Multifunctional Carbon Nanotube Composites
Carbon nanotubes can lend new functionality to polymer, metal, or carbon matrices enhancing their strength and also their thermal conductivity and electrical conductivity. Single-walled carbon nanotubes (SWNTs) have huge tensile strengths (Young's modulus over 1 TPa, considered one of the strongest materials known to man). They are also excellent thermal conductors and electrical conductors, and have been developed as single-electron transistors, actuators, sensors, memory elements, and recently electroluminescent emitters. Due to small production quantities in the past, research to date has concentrated on small-volume applications (electronics, sensors, etc.). However with large-scale SWNT synthesis under development worldwide, the science of forming strong, lightweight composites which retain the desirable properties of SWNTs is underway. Nanotube-based composites have the potential to revolutionize structural materials for aerospace, electrical and thermal conductors for energy applications, nano-biotechnology, and other disciplines. Through an internally-sponsored ORNL project, and with NASA and DARPA support, we are exploring the synthesis of polymer nanocomposites, metal-matrix nanocomposites, and carbon-carbon composites using loose SWNTs and multiwalled carbon nanotubes (MWNTs).
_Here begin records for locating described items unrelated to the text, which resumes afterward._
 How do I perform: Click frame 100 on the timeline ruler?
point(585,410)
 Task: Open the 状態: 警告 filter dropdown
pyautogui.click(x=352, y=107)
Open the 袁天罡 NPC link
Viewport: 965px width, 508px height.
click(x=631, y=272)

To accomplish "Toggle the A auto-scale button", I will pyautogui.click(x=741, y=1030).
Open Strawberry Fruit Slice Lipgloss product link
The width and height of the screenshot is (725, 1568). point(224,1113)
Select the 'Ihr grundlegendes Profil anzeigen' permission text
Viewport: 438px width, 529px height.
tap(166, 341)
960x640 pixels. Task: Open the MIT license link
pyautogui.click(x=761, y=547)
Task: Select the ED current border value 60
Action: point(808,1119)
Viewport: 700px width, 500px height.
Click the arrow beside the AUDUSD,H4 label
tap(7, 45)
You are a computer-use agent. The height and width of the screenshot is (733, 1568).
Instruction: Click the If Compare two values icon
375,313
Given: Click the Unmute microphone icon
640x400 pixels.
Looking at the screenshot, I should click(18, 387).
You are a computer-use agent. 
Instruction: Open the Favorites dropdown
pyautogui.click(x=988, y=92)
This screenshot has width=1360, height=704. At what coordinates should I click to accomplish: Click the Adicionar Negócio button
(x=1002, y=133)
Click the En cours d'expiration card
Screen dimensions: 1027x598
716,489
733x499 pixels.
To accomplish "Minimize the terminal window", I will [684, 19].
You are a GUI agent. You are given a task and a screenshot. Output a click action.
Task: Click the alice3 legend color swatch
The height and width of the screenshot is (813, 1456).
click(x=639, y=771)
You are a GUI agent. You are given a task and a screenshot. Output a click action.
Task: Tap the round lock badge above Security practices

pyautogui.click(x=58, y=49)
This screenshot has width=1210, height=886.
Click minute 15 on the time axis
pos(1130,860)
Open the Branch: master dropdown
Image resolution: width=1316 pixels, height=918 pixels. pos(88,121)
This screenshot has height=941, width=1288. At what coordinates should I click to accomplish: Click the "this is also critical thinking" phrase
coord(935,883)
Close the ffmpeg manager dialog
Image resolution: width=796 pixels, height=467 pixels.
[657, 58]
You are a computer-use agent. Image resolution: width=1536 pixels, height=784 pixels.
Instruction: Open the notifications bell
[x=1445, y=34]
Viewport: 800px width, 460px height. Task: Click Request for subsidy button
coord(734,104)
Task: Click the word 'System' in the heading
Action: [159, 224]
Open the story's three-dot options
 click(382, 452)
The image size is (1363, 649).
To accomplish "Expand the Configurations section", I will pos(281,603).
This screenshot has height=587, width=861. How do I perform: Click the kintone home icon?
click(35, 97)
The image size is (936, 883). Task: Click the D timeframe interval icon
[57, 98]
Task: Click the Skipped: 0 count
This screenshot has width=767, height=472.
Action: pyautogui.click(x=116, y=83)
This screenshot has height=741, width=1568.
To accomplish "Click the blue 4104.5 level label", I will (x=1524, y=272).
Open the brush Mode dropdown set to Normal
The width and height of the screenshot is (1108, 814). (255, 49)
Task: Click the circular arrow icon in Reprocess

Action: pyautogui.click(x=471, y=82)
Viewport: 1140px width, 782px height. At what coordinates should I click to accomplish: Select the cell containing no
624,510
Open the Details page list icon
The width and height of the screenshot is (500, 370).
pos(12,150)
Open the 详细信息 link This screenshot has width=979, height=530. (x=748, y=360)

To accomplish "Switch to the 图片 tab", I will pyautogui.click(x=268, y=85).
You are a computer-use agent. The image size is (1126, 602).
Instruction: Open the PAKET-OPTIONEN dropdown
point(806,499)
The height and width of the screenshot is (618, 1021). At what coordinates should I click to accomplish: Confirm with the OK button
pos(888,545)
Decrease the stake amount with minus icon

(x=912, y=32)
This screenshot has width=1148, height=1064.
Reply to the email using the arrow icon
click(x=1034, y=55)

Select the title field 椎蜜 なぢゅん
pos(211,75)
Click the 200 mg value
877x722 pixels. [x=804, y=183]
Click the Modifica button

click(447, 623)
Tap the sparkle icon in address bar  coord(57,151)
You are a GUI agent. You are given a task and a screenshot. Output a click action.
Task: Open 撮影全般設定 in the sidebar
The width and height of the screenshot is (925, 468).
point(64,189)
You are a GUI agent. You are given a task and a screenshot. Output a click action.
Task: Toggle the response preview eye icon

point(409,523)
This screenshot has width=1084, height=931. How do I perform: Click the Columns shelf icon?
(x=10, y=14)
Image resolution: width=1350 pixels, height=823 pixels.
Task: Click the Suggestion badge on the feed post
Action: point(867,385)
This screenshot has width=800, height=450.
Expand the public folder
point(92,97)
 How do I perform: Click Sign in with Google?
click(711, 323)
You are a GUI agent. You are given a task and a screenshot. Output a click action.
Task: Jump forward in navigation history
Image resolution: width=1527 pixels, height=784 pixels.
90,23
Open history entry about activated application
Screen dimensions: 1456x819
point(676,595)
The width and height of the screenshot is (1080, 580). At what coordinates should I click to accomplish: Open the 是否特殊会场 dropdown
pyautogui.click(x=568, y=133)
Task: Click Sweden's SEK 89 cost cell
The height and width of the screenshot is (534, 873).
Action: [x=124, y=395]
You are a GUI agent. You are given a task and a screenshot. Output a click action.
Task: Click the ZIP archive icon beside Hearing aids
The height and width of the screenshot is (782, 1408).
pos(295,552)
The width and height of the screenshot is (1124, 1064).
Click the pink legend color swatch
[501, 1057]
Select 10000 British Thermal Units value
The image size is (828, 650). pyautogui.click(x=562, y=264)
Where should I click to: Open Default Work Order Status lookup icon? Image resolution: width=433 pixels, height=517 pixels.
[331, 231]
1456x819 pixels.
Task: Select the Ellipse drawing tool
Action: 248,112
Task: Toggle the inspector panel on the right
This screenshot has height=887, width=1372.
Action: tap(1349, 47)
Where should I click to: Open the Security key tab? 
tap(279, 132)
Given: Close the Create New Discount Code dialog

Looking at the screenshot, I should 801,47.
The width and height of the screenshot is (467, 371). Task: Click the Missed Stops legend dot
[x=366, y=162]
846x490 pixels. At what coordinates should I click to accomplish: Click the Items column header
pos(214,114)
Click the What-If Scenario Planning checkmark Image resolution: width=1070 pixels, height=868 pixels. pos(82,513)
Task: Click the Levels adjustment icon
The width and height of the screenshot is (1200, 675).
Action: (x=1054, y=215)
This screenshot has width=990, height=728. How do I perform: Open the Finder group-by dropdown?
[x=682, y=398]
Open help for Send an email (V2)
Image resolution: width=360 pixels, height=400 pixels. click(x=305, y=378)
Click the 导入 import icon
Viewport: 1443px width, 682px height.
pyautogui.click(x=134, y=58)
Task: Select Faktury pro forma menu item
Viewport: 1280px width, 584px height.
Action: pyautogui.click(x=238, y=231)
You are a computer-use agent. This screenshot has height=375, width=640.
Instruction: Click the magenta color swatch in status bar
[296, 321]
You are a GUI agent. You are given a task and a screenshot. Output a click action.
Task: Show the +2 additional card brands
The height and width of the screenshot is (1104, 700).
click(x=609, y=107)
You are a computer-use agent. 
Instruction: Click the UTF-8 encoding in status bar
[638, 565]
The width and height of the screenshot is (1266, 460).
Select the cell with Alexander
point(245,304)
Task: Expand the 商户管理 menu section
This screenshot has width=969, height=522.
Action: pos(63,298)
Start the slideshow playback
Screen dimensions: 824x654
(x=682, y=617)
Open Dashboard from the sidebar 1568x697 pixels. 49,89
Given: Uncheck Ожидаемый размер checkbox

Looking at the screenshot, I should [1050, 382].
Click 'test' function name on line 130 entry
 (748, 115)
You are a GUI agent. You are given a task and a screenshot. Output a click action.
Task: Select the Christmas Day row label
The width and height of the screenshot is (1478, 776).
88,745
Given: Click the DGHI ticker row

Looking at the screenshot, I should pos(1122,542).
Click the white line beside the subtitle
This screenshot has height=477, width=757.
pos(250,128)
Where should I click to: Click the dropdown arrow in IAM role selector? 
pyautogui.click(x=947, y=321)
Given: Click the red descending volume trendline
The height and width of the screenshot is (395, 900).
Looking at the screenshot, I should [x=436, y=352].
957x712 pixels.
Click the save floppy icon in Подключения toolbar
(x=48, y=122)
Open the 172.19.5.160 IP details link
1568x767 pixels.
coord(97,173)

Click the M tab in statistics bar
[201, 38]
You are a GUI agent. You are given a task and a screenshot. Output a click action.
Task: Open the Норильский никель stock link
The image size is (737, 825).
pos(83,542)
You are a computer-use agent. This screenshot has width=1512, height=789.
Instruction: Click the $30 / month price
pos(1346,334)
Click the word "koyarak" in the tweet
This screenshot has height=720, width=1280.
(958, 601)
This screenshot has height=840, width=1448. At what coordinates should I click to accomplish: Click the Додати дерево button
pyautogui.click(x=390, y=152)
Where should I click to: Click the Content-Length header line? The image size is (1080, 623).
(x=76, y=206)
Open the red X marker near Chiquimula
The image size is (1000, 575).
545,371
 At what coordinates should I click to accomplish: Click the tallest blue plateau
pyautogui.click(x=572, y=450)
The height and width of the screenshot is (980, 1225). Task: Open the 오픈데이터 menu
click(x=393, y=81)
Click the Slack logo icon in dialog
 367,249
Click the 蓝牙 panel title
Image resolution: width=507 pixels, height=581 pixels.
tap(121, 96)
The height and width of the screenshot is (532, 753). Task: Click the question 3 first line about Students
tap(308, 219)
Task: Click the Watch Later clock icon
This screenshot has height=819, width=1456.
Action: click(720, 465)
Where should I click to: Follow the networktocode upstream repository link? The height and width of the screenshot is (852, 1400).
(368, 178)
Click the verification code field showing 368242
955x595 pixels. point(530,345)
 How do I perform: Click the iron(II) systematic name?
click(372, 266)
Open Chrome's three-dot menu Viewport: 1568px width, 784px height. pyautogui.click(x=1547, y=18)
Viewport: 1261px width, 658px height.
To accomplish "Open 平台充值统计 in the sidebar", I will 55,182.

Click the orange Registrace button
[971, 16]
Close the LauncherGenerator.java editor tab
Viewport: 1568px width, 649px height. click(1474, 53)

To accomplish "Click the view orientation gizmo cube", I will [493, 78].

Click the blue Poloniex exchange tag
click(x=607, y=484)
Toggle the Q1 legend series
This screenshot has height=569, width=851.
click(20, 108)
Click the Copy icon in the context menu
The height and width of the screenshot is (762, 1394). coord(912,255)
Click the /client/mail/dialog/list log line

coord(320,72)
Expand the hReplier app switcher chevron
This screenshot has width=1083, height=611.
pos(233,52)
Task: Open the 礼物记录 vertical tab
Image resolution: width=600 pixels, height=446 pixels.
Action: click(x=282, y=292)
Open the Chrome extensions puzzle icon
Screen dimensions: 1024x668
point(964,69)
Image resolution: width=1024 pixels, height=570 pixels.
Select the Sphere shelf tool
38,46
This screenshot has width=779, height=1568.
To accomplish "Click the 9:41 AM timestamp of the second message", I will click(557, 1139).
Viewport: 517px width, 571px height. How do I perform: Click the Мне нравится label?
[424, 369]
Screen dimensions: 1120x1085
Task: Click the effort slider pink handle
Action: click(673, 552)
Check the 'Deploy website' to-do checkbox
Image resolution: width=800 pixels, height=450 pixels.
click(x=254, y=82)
Research at ORNL in Multifunctional Nanotube Composites Include:
Synthesis and Purification of Loose Single-Wall Carbon Nanotubes for Composites -
Loose SWNTs are synthesized, purified, and functionalized at ORNL. SWNTs are synthesized by laser vaporization in grams quantities (see facilities section) and the synthesis conditions have been adjusted for compatibility with chemical purification treatments to enable the near complete removal (<0.2 wt. %) of metal impurities.
Each batch of raw SWNTs is purified slightly differently, based upon TGA and Raman diagnostics in collaboration with Dr. Phil Britt at ORNL. Our research together has concentrated upon varying the defect levels in the purified SWNTs to enable chemical functionalization targeted for particular applications (e.g. strength via strong covalent bonds with polymer matrices).
Vertically-Aligned Multiwall Carbon Nanotube Arrays for Composites
Vertically-aligned multiwall carbon nanotube (VA-MWNT) arrays are grown from metal catalyst films at ORNL by thermal CVD (see facility section). Mixed with the MWNT are SWNT at most processing temperatures. Using time-resolved diagnostic techniques for this material system, the kinetics of nanotube growth by thermal CVD are being studied providing some of the first direct measurements of nanotube growth rates, and providing the ability to control the length of the aligned arrays (in press). Research is concentrating upon understanding what stops nanotube growth, how growth can be continued to long lengths (millimeters and longer), and methods to increase the growth rate so that long, continuous nanotube fibers can be produced for composites.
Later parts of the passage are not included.